Originally Posted by
hisdogspot:
“I'm more confused than ever now
There seems to be an overwhelming consensus here that Biggins was wrong when he said, more or less, that men who call themselves bi-sexual are actually gay men 'in denial'
So, assuming he is wrong, does that mean that a man is only gay if he exclusively has sex with other men ? .... and if a man has sex with other men, but also has sex with women, then he is not gay ?
”
Its not as complicated as you make it out to be.
In essence it is not about who you have sex with. Its about who you WANT to have sex with.
A gay man could have heterosexual sex but not truly want to. He could even have sexual fulfillment with a woman, but judge it to be a transitory thing that doesn't matter in any real way, because he believes the fulfillment would be even greater with a man.
A bisexual person--a true one--wouldn't distinguish. They'd be the case of someone who either truly had no preference, or who at the very least judges themselves to be inherently unbiased in either direction.
The tricky line is that there are indeed people who declare themselves bisexual who do also state it in such a way that they prefer one gender but accept sex with either. If Biggins hadn't been making a sweeping statement that talked about "bisexuals" as all one thing, and qualified what he said properly, he might have a point about THIS specific group. People who basically experiment with same-sex intercourse but are dabblers. That said, there's really nothing WRONG with that, and at the very least Biggins statement was judgey about this in a way that's kind of bull******. Its no skin off Biggins pale white arse if people dabble. It doesn't injure him.

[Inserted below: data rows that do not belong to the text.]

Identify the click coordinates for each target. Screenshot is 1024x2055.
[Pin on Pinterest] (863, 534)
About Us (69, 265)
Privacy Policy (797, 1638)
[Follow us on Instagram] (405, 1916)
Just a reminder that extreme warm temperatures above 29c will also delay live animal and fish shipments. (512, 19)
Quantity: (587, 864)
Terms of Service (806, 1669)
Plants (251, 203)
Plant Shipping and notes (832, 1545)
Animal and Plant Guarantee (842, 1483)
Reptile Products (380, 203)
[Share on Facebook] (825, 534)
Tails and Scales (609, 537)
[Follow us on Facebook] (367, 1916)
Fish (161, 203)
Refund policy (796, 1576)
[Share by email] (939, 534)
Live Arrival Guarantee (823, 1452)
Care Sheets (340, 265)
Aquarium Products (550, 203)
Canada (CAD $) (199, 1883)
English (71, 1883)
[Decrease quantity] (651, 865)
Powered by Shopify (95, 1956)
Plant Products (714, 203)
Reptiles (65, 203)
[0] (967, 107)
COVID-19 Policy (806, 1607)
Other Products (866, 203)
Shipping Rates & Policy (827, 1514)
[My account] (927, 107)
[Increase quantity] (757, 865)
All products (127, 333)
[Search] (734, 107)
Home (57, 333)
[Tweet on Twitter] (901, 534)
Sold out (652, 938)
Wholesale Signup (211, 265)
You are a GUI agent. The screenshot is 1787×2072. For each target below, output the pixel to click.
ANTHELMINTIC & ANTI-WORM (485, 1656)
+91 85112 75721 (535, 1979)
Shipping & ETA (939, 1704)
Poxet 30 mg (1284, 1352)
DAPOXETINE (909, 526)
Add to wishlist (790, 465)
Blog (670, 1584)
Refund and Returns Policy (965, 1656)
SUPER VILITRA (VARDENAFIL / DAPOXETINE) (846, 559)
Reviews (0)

They used to convey this on a spectrum rather than as distinct choices. One one end the people who are hardcore attracted to the same gender. On the other end the people who are hardcore attracted to the opposite gender. And a whole variety of states in the middle between them. But even that idea is somewhat outdated, because it doesn't present bisexuality as a possible endpoint instead of as a mid-point. Probably its better to represent this as a triangle, or possibly a kind of Venn Diagram, where you can be one thing or another, or both, without it being displayed as some kind of compromise.